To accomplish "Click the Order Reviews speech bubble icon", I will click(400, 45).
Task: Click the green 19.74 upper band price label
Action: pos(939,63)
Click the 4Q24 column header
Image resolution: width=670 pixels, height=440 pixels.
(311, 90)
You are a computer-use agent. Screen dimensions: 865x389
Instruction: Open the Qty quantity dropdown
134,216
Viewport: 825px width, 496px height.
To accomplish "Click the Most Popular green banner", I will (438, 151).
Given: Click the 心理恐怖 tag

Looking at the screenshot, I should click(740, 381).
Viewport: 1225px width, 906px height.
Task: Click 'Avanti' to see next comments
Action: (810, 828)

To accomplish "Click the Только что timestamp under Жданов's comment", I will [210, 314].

» **Exercise requirements**
In the entries above, find the line with "Given: Click the 心理恐怖 tag", then retype it and every line after it exactly.

» **Response to the task**
Given: Click the 心理恐怖 tag

Looking at the screenshot, I should click(740, 381).
Viewport: 1225px width, 906px height.
Task: Click 'Avanti' to see next comments
Action: (810, 828)

To accomplish "Click the Только что timestamp under Жданов's comment", I will [210, 314].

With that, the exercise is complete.